The pulled pork looks great.  Should be a great party.
Gary


----------



## xray (Aug 7, 2019)

Thanks Gary, and thanks for the like.


----------



## sauced (Aug 7, 2019)

That's some great looking pork! I have the same smoker and did the same mods including the same convection plate and that OK Joe puts out some really good bbq. Nice job!!


----------



## banderson7474 (Aug 7, 2019)

sauced said:


> That's some great looking pork! I have the same smoker and did the same mods including the same convection plate and that OK Joe puts out some really good bbq. Nice job!!



did you notice that it takes more fire in the FB to keep a temp with the baffle/tuning plates put in?  I ordered mine and hoping it gets delivered before the weekend? 

I guess it could be that it just takes a bit longer to get to temp.


----------



## gmc2003 (Aug 7, 2019)

Wicked looking PP Joe!!! Your guests are in for a real treat. 

Point for sure
Chris

Oh, Happy Birthday in advance( Just in case I miss the real date).


----------



## Bearcarver (Aug 7, 2019)

Looks Outstanding, Joe!!
Nice Bark!!
Nice Job, for Sure!!
Like.

Bear


----------



## drdon (Aug 7, 2019)

Looks scrumptious. Happy Birthday "to be". At least you'll know whats for dinner!


----------



## sauced (Aug 7, 2019)

No, once the plates get hot, they supply the heat to cook the meat and the holes allow the smoke to go over the meat. Once you are up to temp, you just keep adding wood to stay in your heat zone so to speak.


----------



## tropics (Aug 8, 2019)

Joe that is some fine looking PP Likes
Richie


----------



## xray (Aug 8, 2019)

sauced said:


> That's some great looking pork! I have the same smoker and did the same mods including the same convection plate and that OK Joe puts out some really good bbq. Nice job!!

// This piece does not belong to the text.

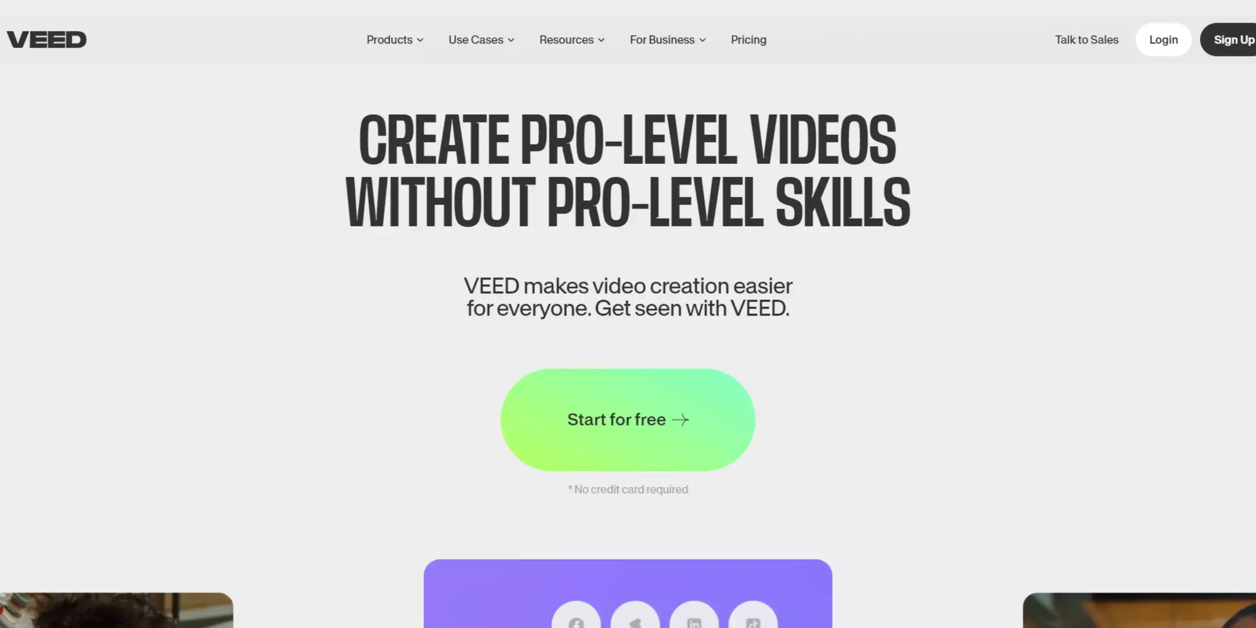The width and height of the screenshot is (1256, 628).
Task: Click the Login button
Action: pyautogui.click(x=1163, y=39)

Thanks! It sure does, it’s a shame I don’t use it as much as I should!



gmc2003 said:


> Wicked looking PP Joe!!! Your guests are in for a real treat.
> 
> Point for sure
> Chris
> ...



Thanks Chris! I’m sure they will like it since my family doesn’t do a lot of bbq for family gatherings. So it will be different and hopefully good.

Thanks again for the bday wishes!



Bearcarver said:


> Looks Outstanding, Joe!!
> Nice Bark!!
> Nice Job, for Sure!!
> Like.
> ...



Thanks Bear! Can’t wait to chow down in 3 weeks!! Thanks for the like!


----------



## xray (Aug 8, 2019)

drdon said:


> Looks scrumptious. Happy Birthday "to be". At least you'll know whats for dinner!



Thanks for the birthday wishes Dr....it will be a nice change of pace from the usual grub.



tropics said:


> Joe that is some fine looking PP Likes
> Richie



Thanks Richie! T-minus 22 days to chowdown!


----------



## b-one (Aug 8, 2019)

Looks great, how long do you cook your cooler corn? First and only time I seen someone do that I was like duh! I was reading an article on sweet corn and it was discussing cooking fresh corn. It said to cook fresh corn shorter then older corn and we cooked some fresh corn 3 minutes compared to 8 minutes and it was great that made me think some subpar corn in the past may just of been over cooked.


----------



## xray (Aug 8, 2019)

b-one said:


> Looks great, how long do you cook your cooler corn? First and only time I seen someone do that I was like duh! I was reading an article on sweet corn and it was discussing cooking fresh corn. It said to cook fresh corn shorter then older corn and we cooked some fresh corn 3 minutes compared to 8 minutes and it was great that made me think some subpar corn in the past may just of been over cooked.



Thanks B!!

Cooler corn is for larger crowds where you cook it once, keep it warm and let guests serve themselves....If it’s just the wife and I, I will add corn to boiling water, let it return to a boil, take it off the heat and wait 5 minutes.....or we will just eat grilled corn on the cob either with butter or make elote.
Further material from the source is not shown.